Est-ce parce que cette demande est formulée à un bien mauvais moment ? Jésus vient d’annoncer sa mort prochaine. Oh, ce n’était pas la 1° fois qu’il en parlait, il leur avait déjà annoncé son départ et, pour les consoler, il leur avait dit qu’il partait leur préparer une place dans son Royaume. Alors, Jacques et Jean en concluent que c’est le moment de s’occuper de réserver les meilleures places. C’est vrai que leurs préoccupations semblent bien déplacées parce qu’en leur annonçant son départ imminent, il annonce aussi que ça va se faire dans de grandes souffrances et de grandes humiliations. Mais est-ce vraiment ce décalage qui pousse les autres apôtres à s’indigner ?

Moi, je n’ai pas l’impression que c’est ce qui motive leur indignation. Il me semble qu’ils sont indignés pour deux raisons :

  • La 1°, c’est qu’ils trouvent que Jacques et Jean sont gonflés parce qu’ils ont envoyé leur mère exprimer ce qui semble bien être leur demande à eux. Ils n’ont pas eu le courage d’aller exprimer eux-mêmes leur demande, ils ont demandé à la maman de la formuler pour eux en se disant que Jésus n’oserait pas la remballer. Et ça, les 10 autres ne peuvent pas le supporter !
  • La 2° raison, c’est qu’ils trouvent cette demande profondément injuste : pourquoi Jacques et Jean et pourquoi pas eux ? Et on peut imaginer que Pierre qui était habituellement le 1° à monter au créneau, avait de bonnes raisons de s’indigner : il avait été choisi comme le responsable.

On le voit bien l’indignation peut avoir des motivations qui ne sont pas toujours très glorieuses. C’est peut-être pour nous, une invitation à vérifier si ce sont toujours des motivations évangéliques qui suscitent notre indignation. Si c’est vraiment l’évangile qui nous pousse à l’indignation, notre manière de nous indigner restera évangélique dans une expression purifiée de toute haine et de tout égoïsme. Et puis, si c’est vraiment l’Evangile qui est à l’origine de notre indignation, nous n’en resterons jamais à l’indignation, elle sera un moteur qui nous poussera à agir, mais pas agir pour défendre notre beefsteak mais agir pour le bien commun.

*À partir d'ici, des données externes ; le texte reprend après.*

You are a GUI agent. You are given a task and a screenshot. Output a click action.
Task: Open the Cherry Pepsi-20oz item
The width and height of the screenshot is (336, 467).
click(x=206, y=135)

Je voudrais terminer en évoquant quand même ce fait étonnant, c’est que dans les deux qui sont à l’origine de tout cela, il y a St Jean. On le présente souvent comme l’apôtre parfait, en ne retenant que son attitude au soir de la cène, la tête contre la poitrine de Jésus et en le présentant comme étant le seul, parmi les apôtres, encore présent à la Croix. Oui, bien sûr, cela est vrai, mais il a fait du chemin pour devenir l’apôtre modèle. Parce qu’il était, toujours avec son frère Jacques, celui qui demandait à Jésus la permission de faire tomber le feu du ciel pour détruire ce village qui avait refusé de les accueillir ! Il sera donc encore, avec son frère Jacques, celui qui cherche à se placer. Il ne faut pas avoir peur de regarder la vérité de l’Evangile. St Jean n’est pas uniquement un personnage d’icône, il a été pécheur comme les autres !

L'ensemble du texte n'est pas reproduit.